OBJECTIVE: We assessed predictors of atrial fibrillation (AF) in cryptogenic stroke (CS) or transient ischemic attack (TIA) patients who received an insertable cardiac monitor (ICM). METHODS: We studied patients with CS/TIA who were randomized to ICM within the CRYSTAL AF study. We assessed whether age, sex, race, body mass index, type and severity of index ischemic event, CHADS2 score, PR interval, and presence of diabetes, hypertension, congestive heart failure, or patent foramen ovale and premature atrial contractions predicted AF development within the initial 12 and 36 months of follow-up using Cox proportional hazards models.

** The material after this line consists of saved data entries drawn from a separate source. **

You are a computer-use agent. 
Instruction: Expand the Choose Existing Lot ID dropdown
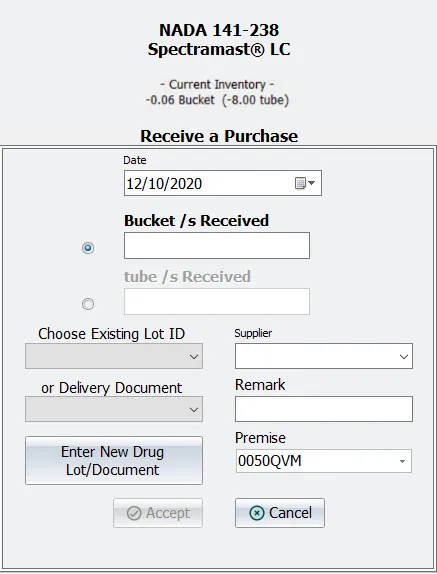pos(114,356)
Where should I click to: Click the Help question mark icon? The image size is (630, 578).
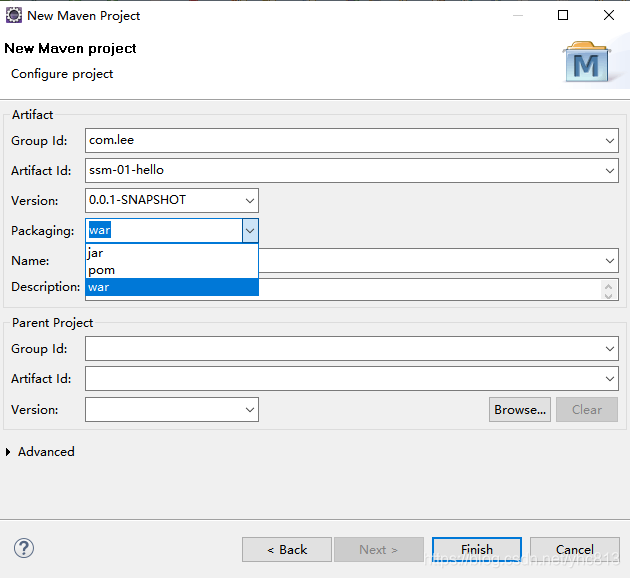[x=24, y=548]
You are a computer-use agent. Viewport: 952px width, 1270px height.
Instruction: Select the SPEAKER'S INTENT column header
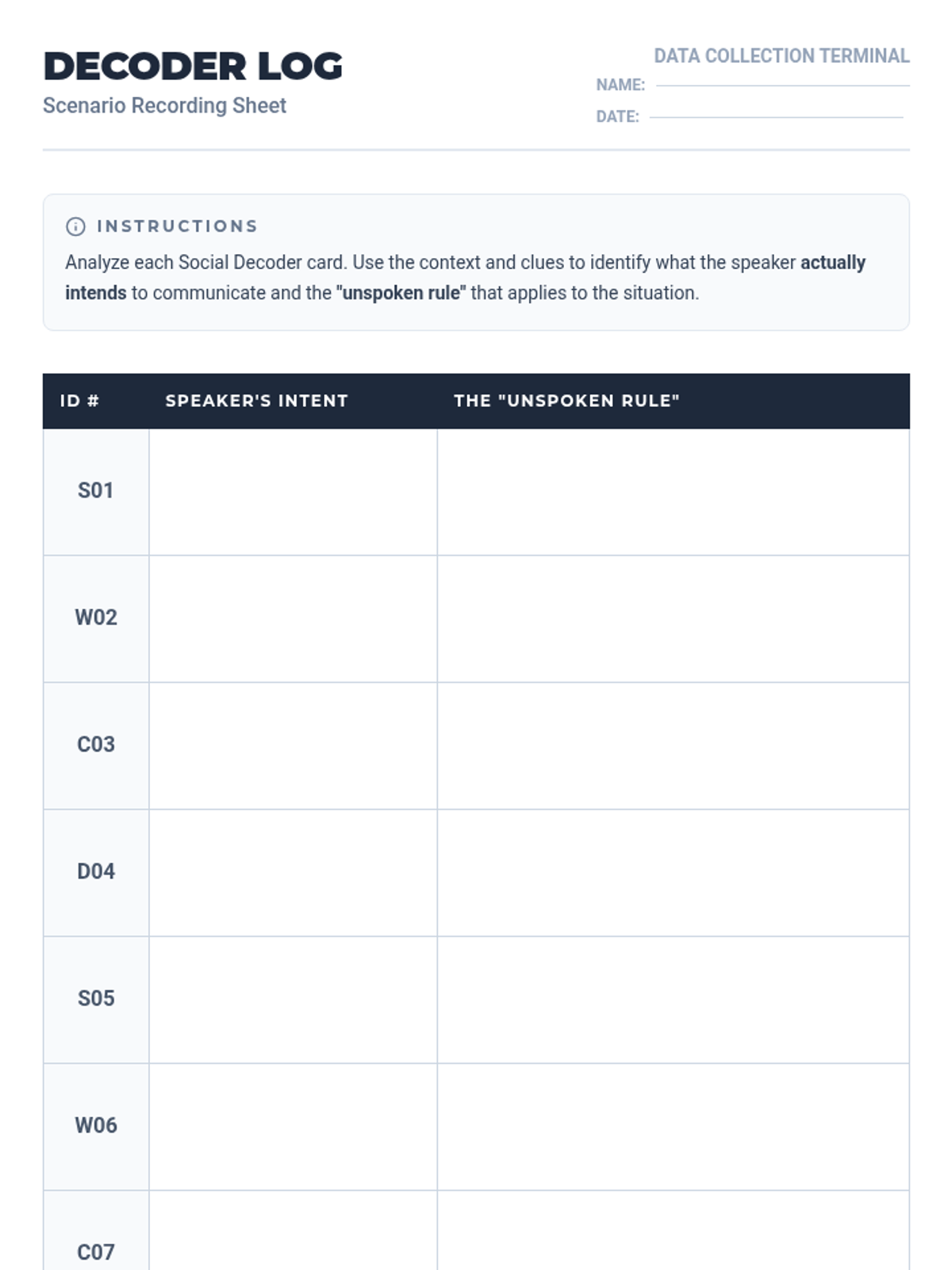(256, 401)

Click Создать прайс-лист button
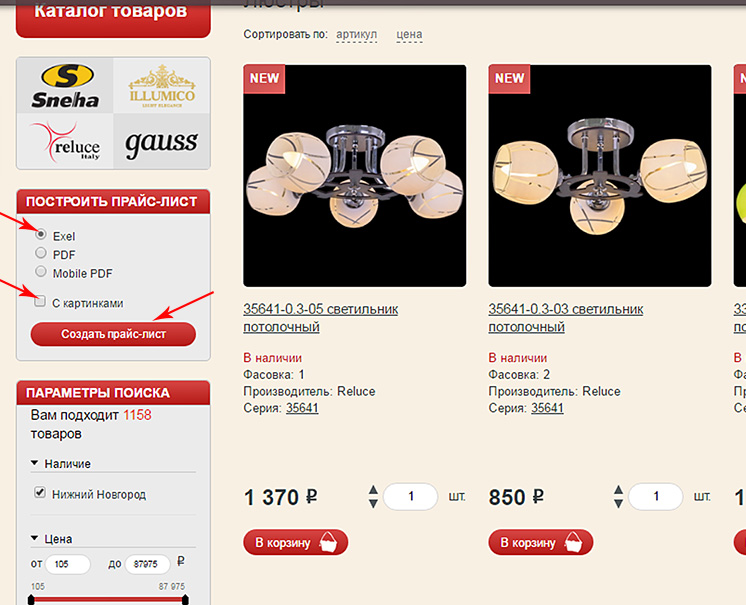(x=113, y=334)
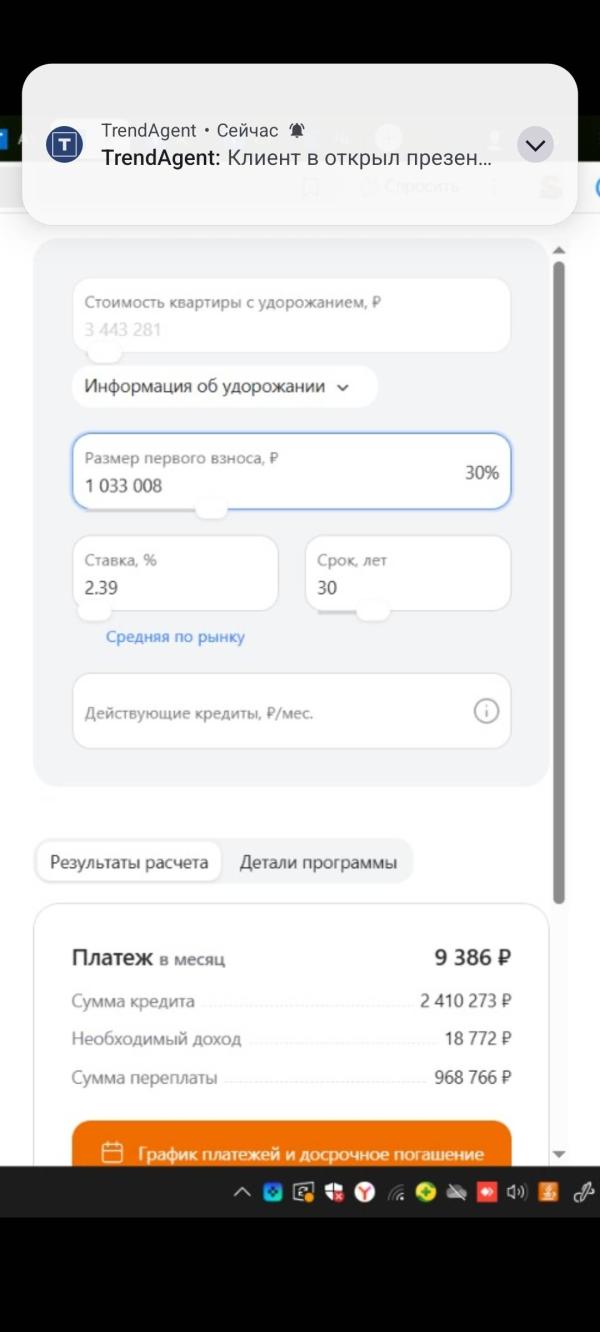Click the loan term slider handle
600x1332 pixels.
click(373, 610)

RESULTS: Among 221 patients randomized to ICM (age 61.6 ± 11.4 years, 64% male), AF episodes were detected in 29 patients within 12 months and 42 patients at 36 months. Significant univariate predictors of AF at 12 months included age (hazard ratio [HR] per decade 2.0 [95% confidence interval 1.4-2.8], p = 0.002), CHADS2 score (HR 1.9 per one point [1.3-2.8], p = 0.008), PR interval (HR 1.3 per 10 milliseconds [1.2-1.4], p < 0.0001), premature atrial contractions (HR 3.9 for >123 vs 0 [1.3-12.0], p = 0.009 across quartiles), and diabetes (HR 2.3 [1.0-5.2], p < 0.05). In multivariate analysis, age (HR per decade 1.9 [1.3-2.8], p = 0.0009) and PR interval (HR 1.3 [1.2-1.4], p < 0.0001) remained significant and together yielded an area under the receiver operating characteristic curve of 0.78 (0.70-0.85). The same predictors were found at 36 months. CONCLUSION: Increasing age and a prolonged PR interval at enrollment were independently associated with an increased AF incidence in CS patients. However, they offered only moderate predictive ability in determining which CS patients had AF detected by the ICM.